_Provided data_
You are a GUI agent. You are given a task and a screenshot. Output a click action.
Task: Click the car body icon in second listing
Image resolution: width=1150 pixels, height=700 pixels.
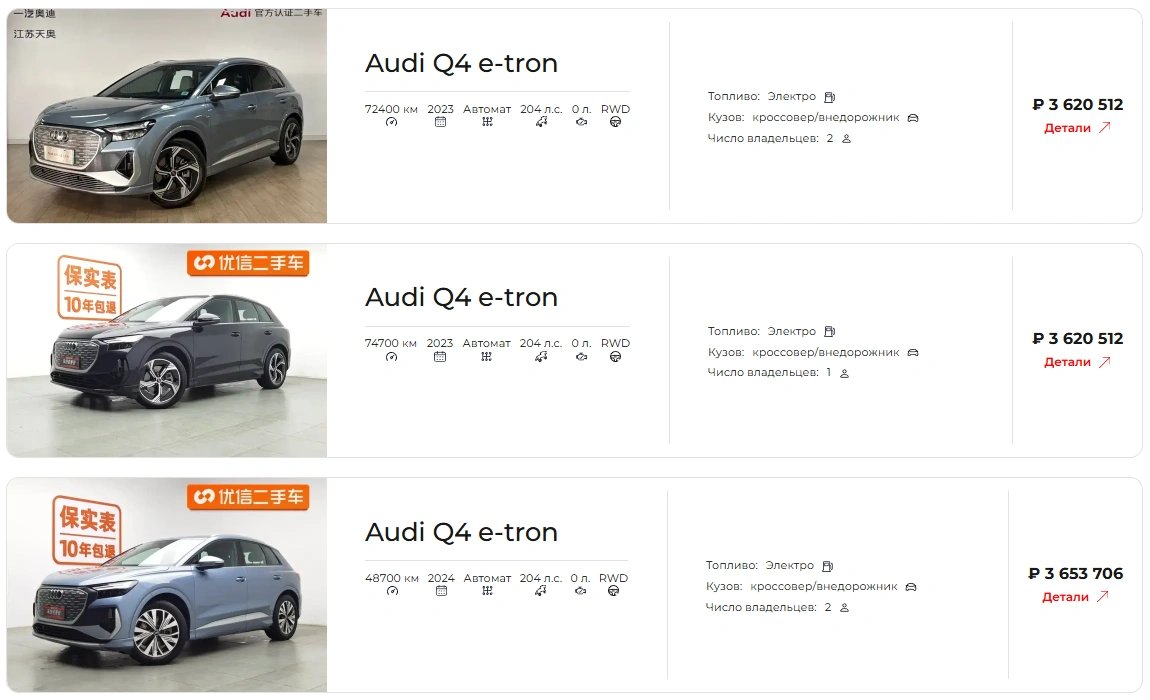912,352
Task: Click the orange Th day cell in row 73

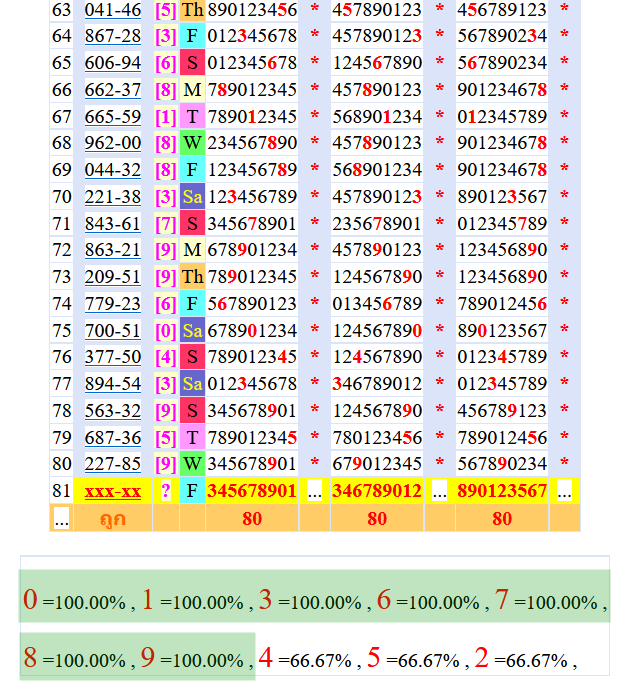Action: click(192, 276)
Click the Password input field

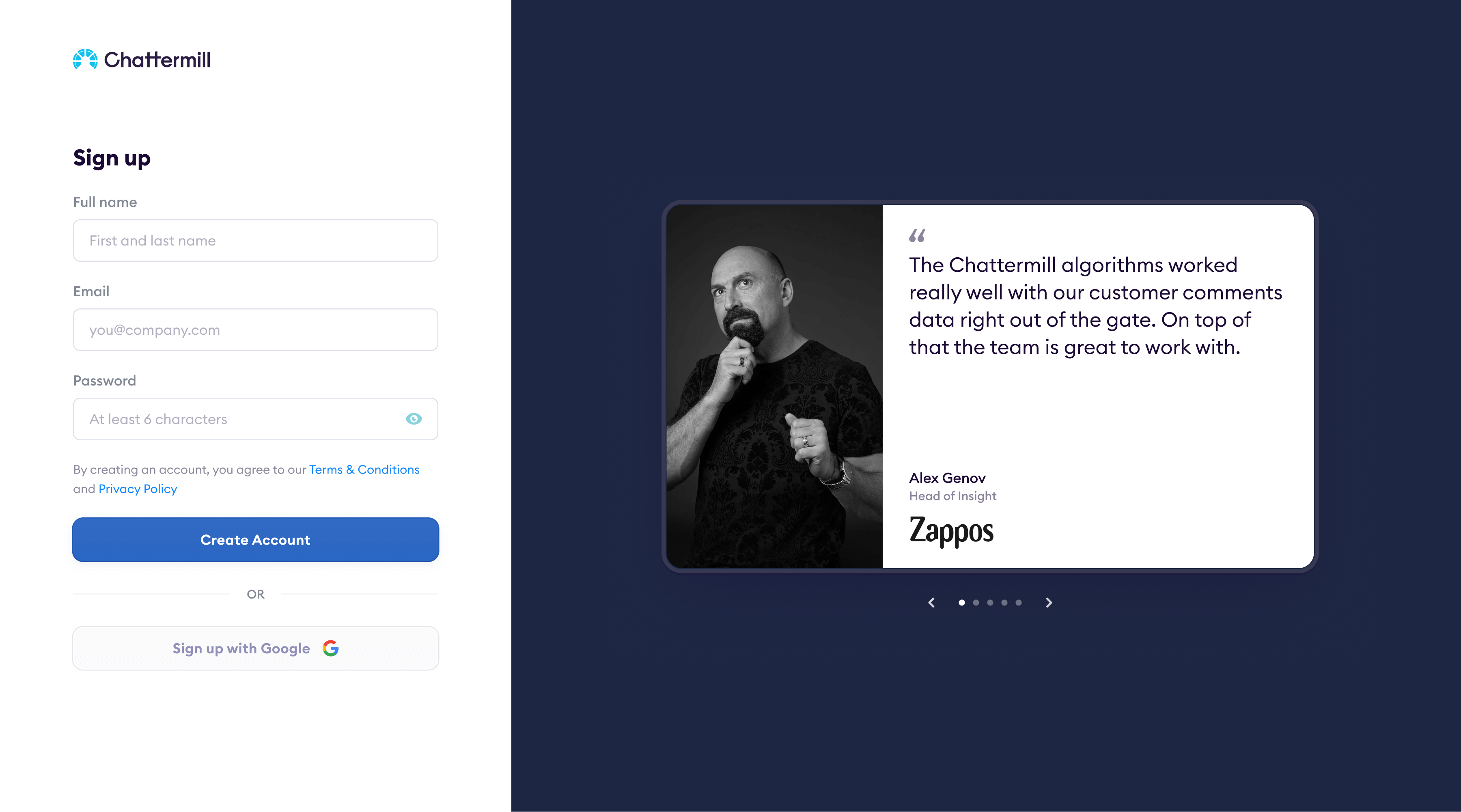click(238, 419)
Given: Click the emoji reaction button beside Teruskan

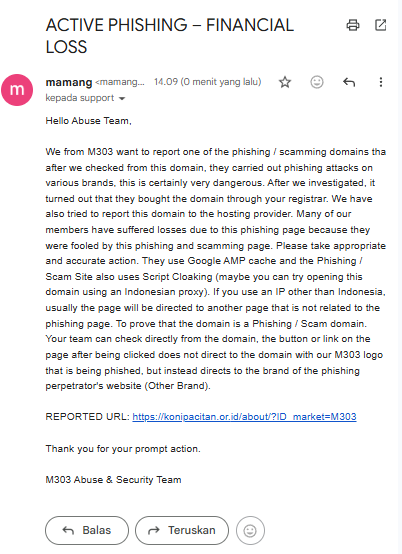Looking at the screenshot, I should point(250,530).
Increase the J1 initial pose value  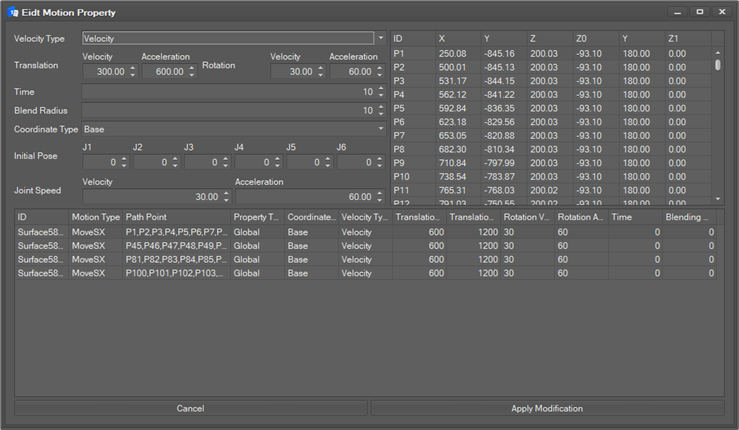[125, 158]
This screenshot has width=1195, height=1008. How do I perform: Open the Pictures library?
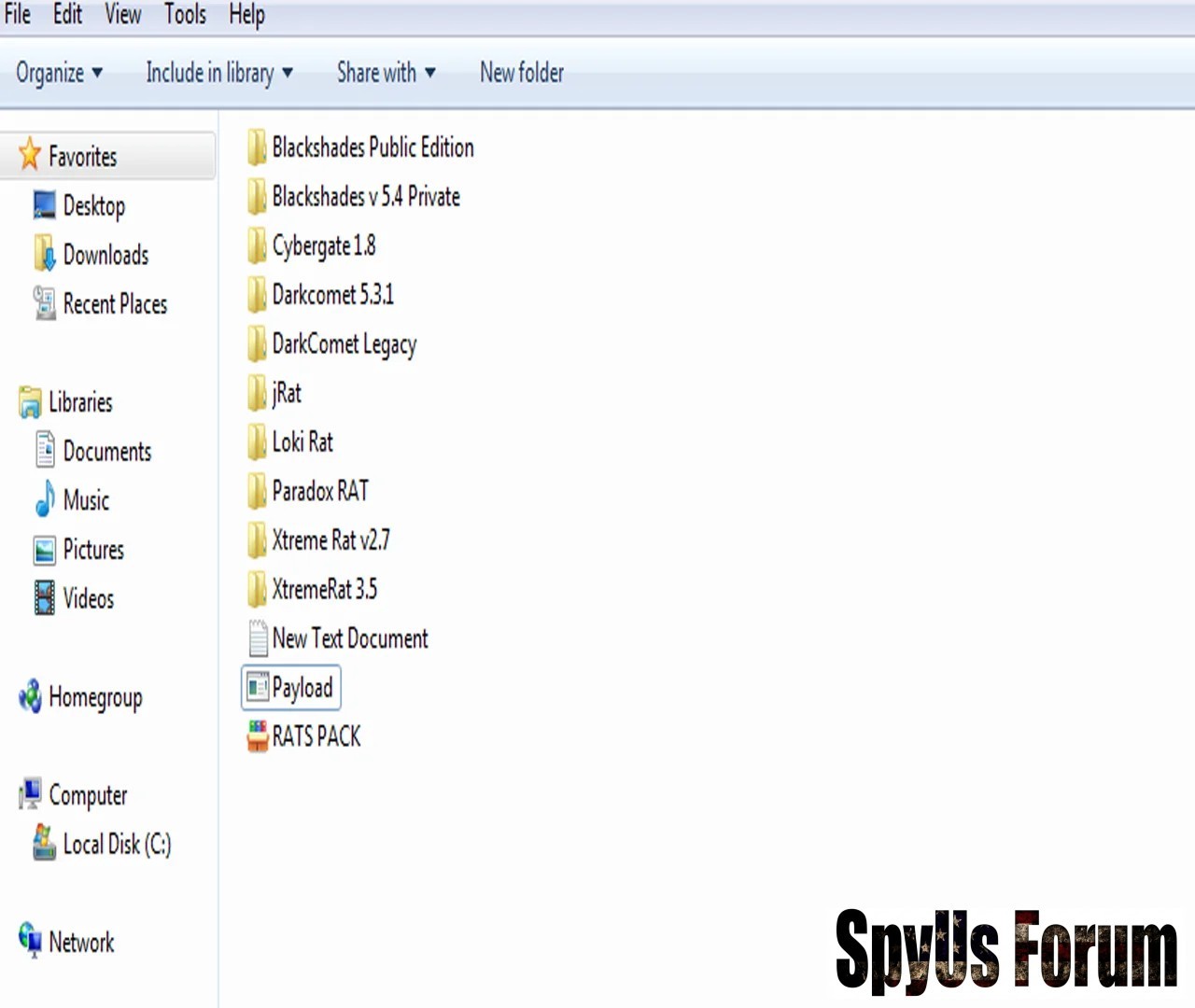click(x=92, y=550)
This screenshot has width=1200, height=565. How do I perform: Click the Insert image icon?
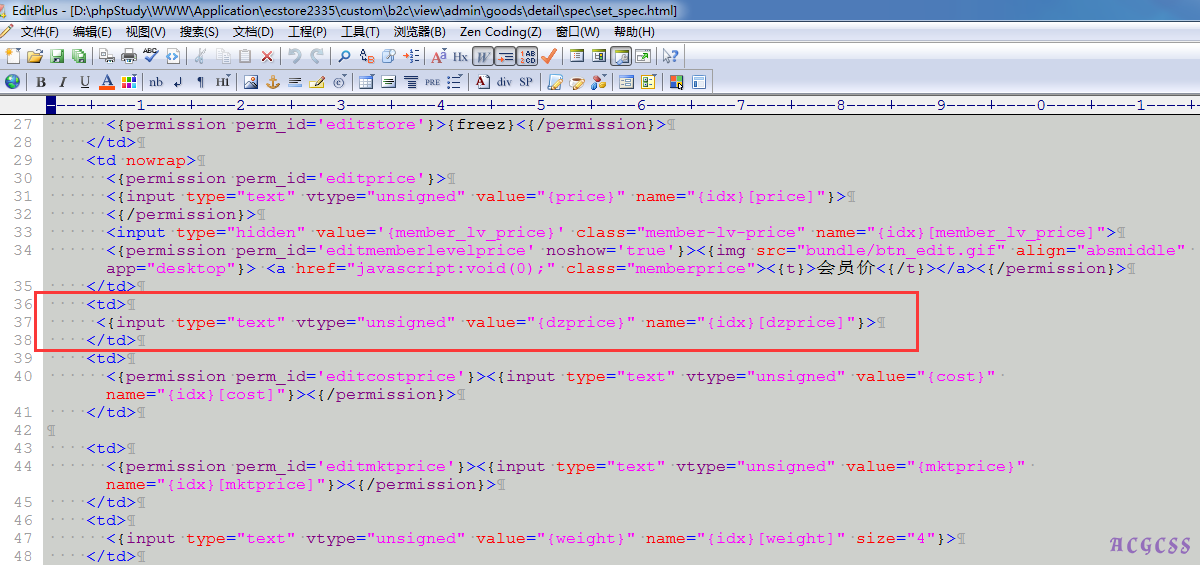(x=251, y=82)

_Task requirements_
Return only the lines from the one that contains "This screenshot has width=1200, height=565." through the closing line of the data, inclusive, reproduced exactly and with every picture left out.

_Solution to this task_
This screenshot has width=1200, height=565. How do I perform: Click the Insert image icon?
(x=251, y=82)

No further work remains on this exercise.